Tunisie – Crise politique : L’accord Abbassi-Ghannouchi, une nouvelle manœuvre nahdhaouie?!

rached_abbasi-23082013-l.jpgOPINION
– L’effet d’annonce de l’accord conclu entre le secrétaire général de la
centrale syndicale, Houcine Abbassi, et Rached Ghannouchi, leader du parti
Ennahdha en vertu duquel Ennahdha accepte l’initiative de l’UGTT pour sortir de
la grave crise politique que connaît le pays, n’aura duré que quelques minutes
puisque les faucons nahdhaouis se sont invités sur les plateaux des radios pour
en minimiser l’impact et rappeler que rien n’a été encore décidé.

D’abord, rappelons que l’initiative de la centrale syndicale comporte sept
points:

1) La formation d’un gouvernement de compétences nationales restreint,
indépendant dont les membres s’engagent à ne pas se présenter aux prochaines
élections et donnant la priorité au volet sécuritaire et économique.

2) La dissolution des Ligues de protection de la Révolution.

3) La neutralité de l’administration, des institutions éducatives et
religieuses.

4) La révision de toutes les nominations locales, régionales, centrales et
diplomatiques.

5) La formation d’un comité national pour enquêter sur les derniers assassinats
politiques et attentats terroristes.

6) La constitution d’un comité d’experts pour achever l’élaboration de la
Constitution et en réexaminer les points litigieux.

7) L’élaboration d’une loi électorale dans un délai ne dépassant pas les 15
jours après la création de l’Instance supérieure indépendante pour les élections
(ISIE).

Officiellement, le parti Ennahdha a rendu, juste après la déclaration de son
leader Ghannouchi annonçant l’aboutissement à un accord, un communiqué dans
lequel le parti reconnaît certes avoir accepté l’initiative de la centrale
syndicale en tant que point de départ du dialogue visant à acheminer le pays
vers une sortie de crise, mais ajoute un élément d’information qui risque de
ramener les négociations à la case de départ.

En effet, le même communiqué précise que “le gouvernement de la Troïka ne
démissionnera pas et continuera sa mission jusqu’à ce que le dialogue national
aboutisse à un choix consensuel qui garantira la transition démocratique et
l’organisation d’élections libres et transparentes”.
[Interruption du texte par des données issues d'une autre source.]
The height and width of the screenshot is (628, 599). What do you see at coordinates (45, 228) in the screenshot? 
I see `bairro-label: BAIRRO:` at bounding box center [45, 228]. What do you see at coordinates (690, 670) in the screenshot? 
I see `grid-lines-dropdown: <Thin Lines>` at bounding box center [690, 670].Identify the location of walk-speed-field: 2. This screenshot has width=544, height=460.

Pis, intervenant sur les ondes de Radio Express Fm, deux faucons nahdhaouis, en
l’occurrence le ministre de la Santé, Abdellatif Mekki, et le secrétaire d’Etat
auprès du ministre des Affaires sociales chargé de l’Emigration et des Tunisiens
à l’étranger, Houcine Jaziri, ont déclaré que la position de leur parti n’a pas
été bien comprise. Pour eux, l’accord n’était qu’un accord de principe aux
termes duquel Ennahdha accepte le principe d’entamer le dialogue.

Décryptage: Ennahdha campe toujours sur ses pistions initiales. Le parti reste
au final attaché à un gouvernement d’union nationale présidé par une
personnalité nahdhaouie et à la poursuite des travaux de l’Assemblée nationale
constituante (ANC).

Moralité : l’annonce de cet accord n’aura a été qu’une énième manœuvre de Rached
Ghannouchi et de ses sbires pour gagner du temps.

Pour sa part, l’opposition crie au piège et met en garde ses composantes contre
toute adhésion naïve à cet accord de principe. Le porte-parole du Parti des
Travailleurs et membre du Front Populaire, Jilani Hammami, rappelle du reste que
cet arrangement n’est pas encore une «décision définitive» des nahdhaouis, c’est
tout juste un engagement sur «la base d’un dialogue».

Sur sa page Facebook, Mohsen Marzouk, membre du bureau politique de Nida Tounes,
appelle les opposants à la prudence estimant qu’«en attendant une vision plus
claire de la part du parti Ennahdha et une acceptation franche du contenu de
l’initiative de l’Union générale tunisienne du travail (UGTT), l’opposition doit
camper sur sa position et surtout ne pas applaudir les déclarations à chaud des
protagonistes».

La députée, Karima Souid (opposition), a mis en garde, dans un post sur sa page
officielle, contre la «manœuvre» d’Ennahdha et rappelle que le sit-in du
«Départ» ainsi que la mobilisation du samedi 24 août restent d’actualité. Pour
elle, il ne peut y avoir de dialogue sans la démission, au préalable, du
gouvernement actuel et la formation d’un gouvernement de salut national.

Cela pour dire in fine que la situation n’a pas bougé d’un iota, nous sommes
toujours au point de départ. Un seul élément nouveau. La balle est, cette
fois-ci bel et bien dans le champ d’Ennahdha qui risque de payer gros ces
manœuvres auprès d’une population usée et désabusée.